START

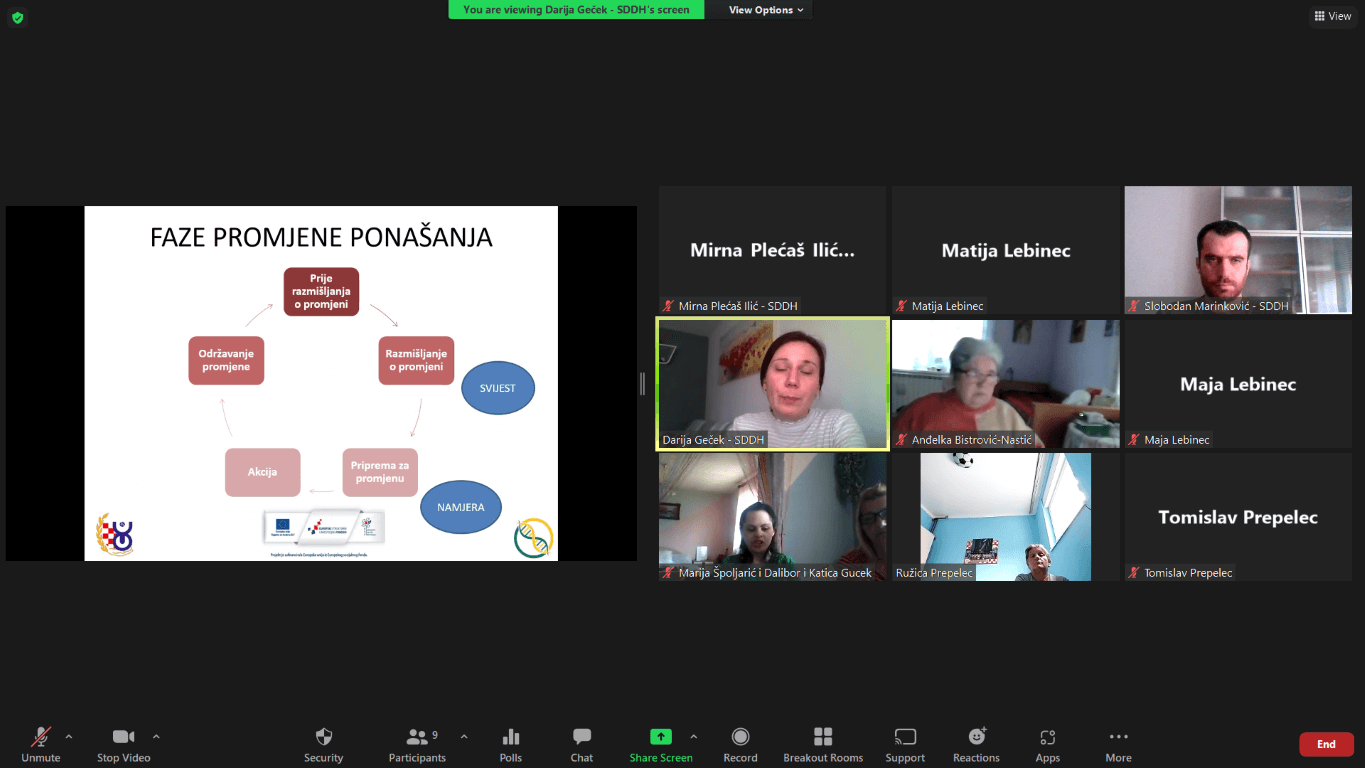Expand audio options arrow beside Unmute

[x=69, y=737]
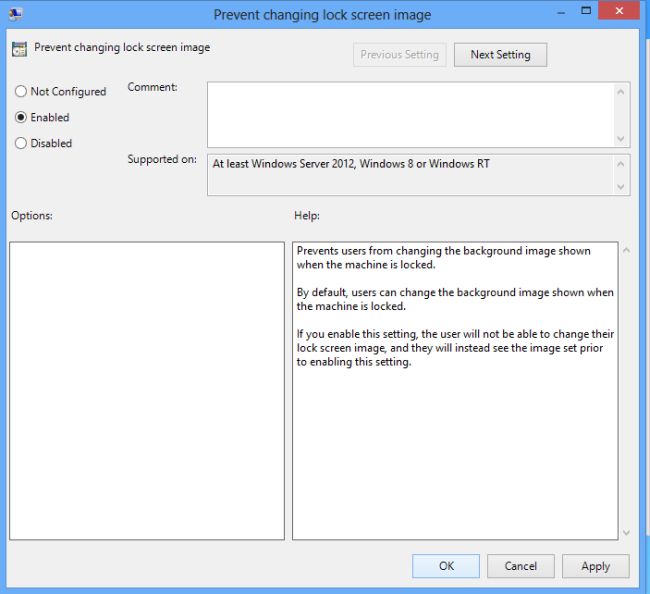Set the policy to Disabled
The width and height of the screenshot is (650, 594).
[21, 144]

END

SET PROBLEM -
Reproduce the entries above character for character, omitting the pictures.

SOLUTION FOR THIS TASK -
Expand audio options arrow beside Unmute

[x=69, y=737]
Set the policy to Disabled
The width and height of the screenshot is (650, 594).
[21, 144]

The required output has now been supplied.